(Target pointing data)
================================

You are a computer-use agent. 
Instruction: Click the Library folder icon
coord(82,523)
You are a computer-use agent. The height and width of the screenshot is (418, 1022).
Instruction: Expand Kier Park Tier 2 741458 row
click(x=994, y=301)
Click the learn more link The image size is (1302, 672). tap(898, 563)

================================

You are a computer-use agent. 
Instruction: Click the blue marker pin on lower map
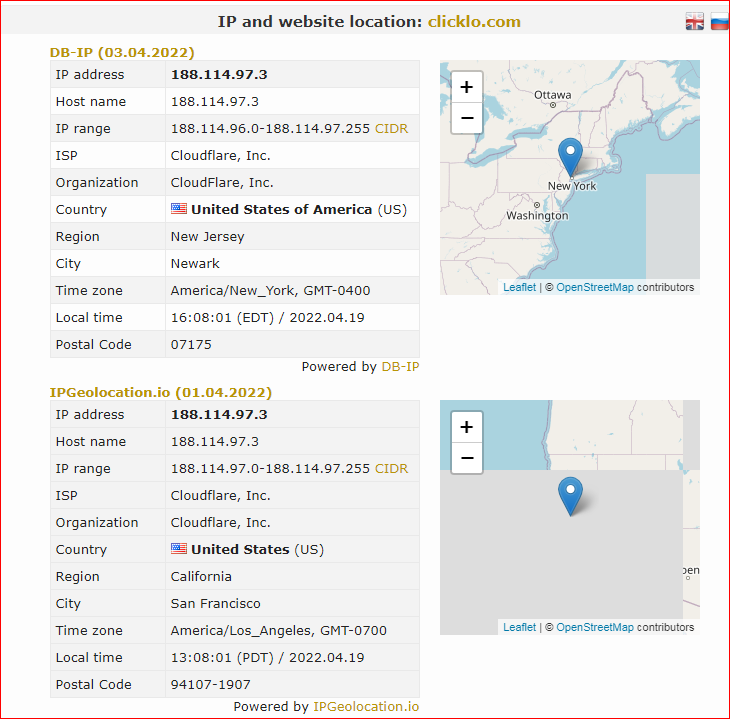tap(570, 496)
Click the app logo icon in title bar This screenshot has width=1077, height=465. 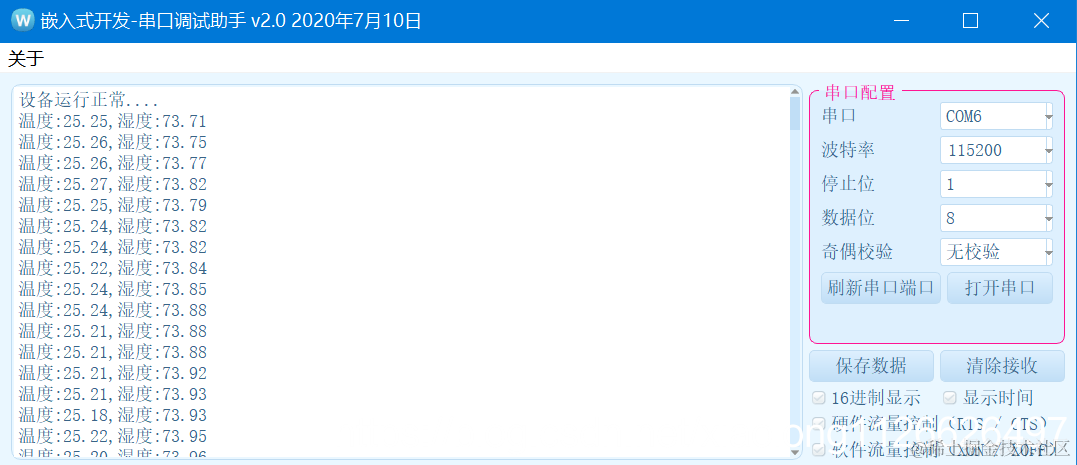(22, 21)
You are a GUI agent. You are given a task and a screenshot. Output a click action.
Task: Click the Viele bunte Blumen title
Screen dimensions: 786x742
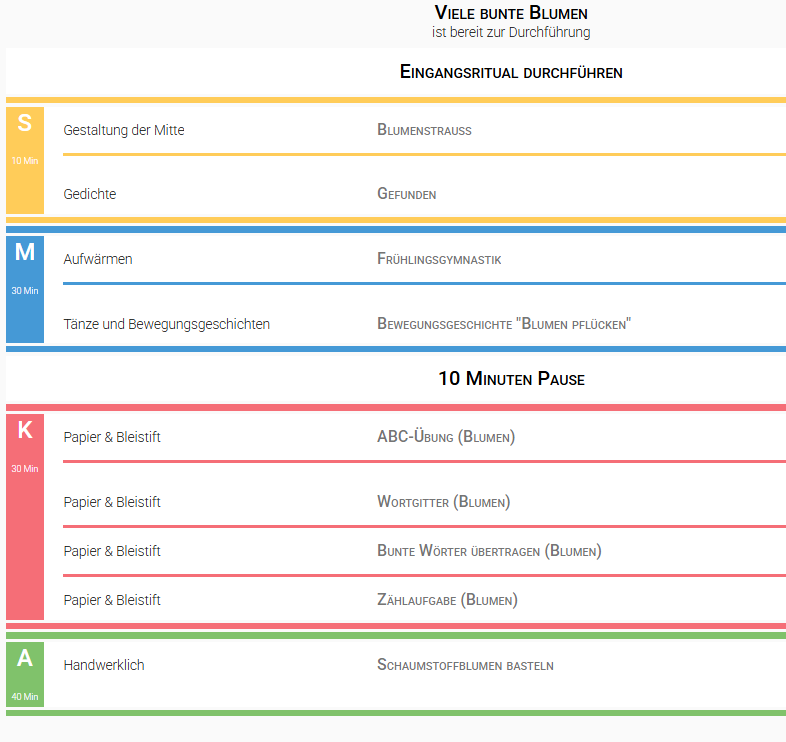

================================

Gather each line of the records above that contains the string "Instruction". Treat uppercase and lowercase as different when matching.

Instruction: Click the Library folder icon
Instruction: Expand Kier Park Tier 2 741458 row
Instruction: Click the blue marker pin on lower map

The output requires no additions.